她自從進宮的時候就開始練聽殿下的腳步聲,如今已經基本可以分得清他的步子了,就算是閉上眼睛,隻要聽得步子聲,她就能判彆哪個是他。
這是她獨有的認殿下方式!
二月裡,風依舊大,晚上也還冷的很,殿下不知道穿足了衣裳沒有。她來來回回看外麵,等到外頭穩重的步子聲一傳來,便立刻歡喜的放下針線簍子,提著六角梅花宮燈去外頭接人,果然見殿下正迎麵而來。
太子見了她沒說話,直接拉著人回屋子裡,“外頭冷,少出門。”
這話是對她說的,折筠霧點點頭,給他換了身暖和的衣裳,然後問要不要吃點東西。
太子點頭,“今日儘顧著幫二哥擋酒去了,倒是沒吃幾口飯。”
今日去的人多,二哥去迎親的時候,他也跟著去了。太子親臨,給足了楚臨侯府臉麵,但是他一去,文韜有他,武略有老四,沒人敢攔他們,於是順順利利的進了門,迎了新娘子,再一路吹吹打打回了二皇子府。
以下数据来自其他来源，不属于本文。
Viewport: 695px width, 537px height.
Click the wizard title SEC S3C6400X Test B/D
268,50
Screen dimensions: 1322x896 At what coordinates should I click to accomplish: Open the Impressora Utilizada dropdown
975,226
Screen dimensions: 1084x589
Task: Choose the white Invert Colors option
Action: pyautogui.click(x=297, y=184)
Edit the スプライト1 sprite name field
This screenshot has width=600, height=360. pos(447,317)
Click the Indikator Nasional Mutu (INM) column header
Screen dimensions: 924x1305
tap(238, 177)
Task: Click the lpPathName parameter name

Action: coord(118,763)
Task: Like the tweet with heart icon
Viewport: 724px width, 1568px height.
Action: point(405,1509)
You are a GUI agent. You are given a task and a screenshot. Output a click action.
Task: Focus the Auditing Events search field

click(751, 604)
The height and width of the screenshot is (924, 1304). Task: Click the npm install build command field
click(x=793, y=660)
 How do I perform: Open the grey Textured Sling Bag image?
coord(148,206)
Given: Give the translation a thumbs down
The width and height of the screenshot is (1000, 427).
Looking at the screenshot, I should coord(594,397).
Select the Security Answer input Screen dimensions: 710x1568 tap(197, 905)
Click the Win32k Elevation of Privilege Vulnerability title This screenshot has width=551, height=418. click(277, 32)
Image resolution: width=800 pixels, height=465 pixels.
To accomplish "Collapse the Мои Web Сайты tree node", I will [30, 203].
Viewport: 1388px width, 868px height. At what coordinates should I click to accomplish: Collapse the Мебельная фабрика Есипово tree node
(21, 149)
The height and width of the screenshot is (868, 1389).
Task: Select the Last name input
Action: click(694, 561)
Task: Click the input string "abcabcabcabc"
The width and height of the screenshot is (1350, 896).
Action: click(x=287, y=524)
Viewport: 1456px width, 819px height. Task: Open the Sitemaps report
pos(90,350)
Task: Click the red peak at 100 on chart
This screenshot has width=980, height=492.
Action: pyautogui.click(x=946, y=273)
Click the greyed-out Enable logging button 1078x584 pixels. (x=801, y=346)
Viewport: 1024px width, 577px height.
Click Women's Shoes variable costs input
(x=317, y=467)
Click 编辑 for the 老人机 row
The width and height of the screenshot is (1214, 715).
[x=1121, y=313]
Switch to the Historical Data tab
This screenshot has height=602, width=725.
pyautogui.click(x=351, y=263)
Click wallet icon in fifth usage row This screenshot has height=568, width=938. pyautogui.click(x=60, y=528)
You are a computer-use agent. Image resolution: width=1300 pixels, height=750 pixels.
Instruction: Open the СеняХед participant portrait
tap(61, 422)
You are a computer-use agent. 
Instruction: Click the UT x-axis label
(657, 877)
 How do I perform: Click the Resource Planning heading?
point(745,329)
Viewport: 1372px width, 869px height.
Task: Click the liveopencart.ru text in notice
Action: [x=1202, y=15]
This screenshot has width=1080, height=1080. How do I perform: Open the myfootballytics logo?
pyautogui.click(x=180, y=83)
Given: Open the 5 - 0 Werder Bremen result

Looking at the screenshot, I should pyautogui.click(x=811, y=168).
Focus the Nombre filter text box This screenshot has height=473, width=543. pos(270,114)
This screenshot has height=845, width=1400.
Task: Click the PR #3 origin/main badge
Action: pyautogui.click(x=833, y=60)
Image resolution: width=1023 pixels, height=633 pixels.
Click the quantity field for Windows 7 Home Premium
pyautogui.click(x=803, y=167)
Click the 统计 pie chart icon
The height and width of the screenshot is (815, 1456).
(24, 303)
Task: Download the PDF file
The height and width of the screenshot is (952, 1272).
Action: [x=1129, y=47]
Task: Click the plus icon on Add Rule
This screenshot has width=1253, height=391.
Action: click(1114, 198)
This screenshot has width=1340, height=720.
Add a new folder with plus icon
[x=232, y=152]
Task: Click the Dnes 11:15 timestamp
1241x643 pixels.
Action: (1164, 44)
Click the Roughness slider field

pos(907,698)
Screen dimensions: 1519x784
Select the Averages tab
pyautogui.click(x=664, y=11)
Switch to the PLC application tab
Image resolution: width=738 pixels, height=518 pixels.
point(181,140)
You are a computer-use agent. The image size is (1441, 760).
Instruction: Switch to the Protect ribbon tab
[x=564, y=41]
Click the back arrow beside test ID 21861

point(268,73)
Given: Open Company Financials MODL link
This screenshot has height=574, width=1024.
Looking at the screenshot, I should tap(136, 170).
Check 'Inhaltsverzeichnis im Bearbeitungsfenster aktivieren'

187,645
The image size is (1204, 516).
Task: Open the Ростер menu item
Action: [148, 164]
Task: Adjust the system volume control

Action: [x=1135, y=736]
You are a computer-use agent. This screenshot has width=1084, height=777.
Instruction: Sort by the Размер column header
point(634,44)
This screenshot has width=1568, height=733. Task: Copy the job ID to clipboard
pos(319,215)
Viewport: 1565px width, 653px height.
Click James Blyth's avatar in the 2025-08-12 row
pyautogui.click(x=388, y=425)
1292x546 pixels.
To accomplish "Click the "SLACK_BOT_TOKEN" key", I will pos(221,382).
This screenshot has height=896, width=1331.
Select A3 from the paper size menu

太子揉了揉頭,有些困,但是困意也不濃,他倒是有些興奮。親眼看見二哥成婚,有了宅子有了家,說是不羨慕,到底也有一些羨慕在裡麵。
太子就舒了一口氣,一轉頭,就見筠霧正在看他,便笑著道:“怎麼了,孤臉上有什麼臟東西?”
折筠霧搖頭,隻道:“殿下,奴婢還沒見過人娶媳婦,好看嗎?”
太子笑了,“無非就是迎親,再回去,然後吃飯,鬨洞房,這便完了。”
不過他不喜歡鬨洞房,將來要是成婚,他也不喜歡彆人來鬨他的洞房,太鬨騰了。
天兒冷,叫了膳,太子便讓她上榻蓋了塊小襖子,道:“你們村子裡麵,難道沒有嫁娶的人麼?”
這肯定是要的,但是她沒有看見過。
“每次都是碰巧不在,所以奴婢還從未見過。”
太子便不免詳細的跟她說了幾句,怎麼催妝的,怎麼拜堂的——其實太子也是第一次這般參與了全部的過程。
他說完,喝了一口茶,然後就聽這丫頭帶著肯定的語氣道:“殿下,等您將來成婚的時候,定然要比這更加辦的好吧?”
太子一口茶噴出來,第一次儀態儘失。
這個蠢笨的丫頭,即便是再覺得他好,也不用什麼都跟彆人比較吧?如今連成婚的吹吹打打的迎親都要比了。
這有什麼好比的!
他瞪了她一眼,然後又想到了這段時間母後一直說讓她做他侍妾的話,心裡一陣無奈:若真讓她做了自己的侍妾,她還能好生生的活著?
怕是被彆人吃的骨頭都不剩了。傻呆呆的,放在後院他哪裡放心,隻有呆在他身邊,才能有活下去的機會。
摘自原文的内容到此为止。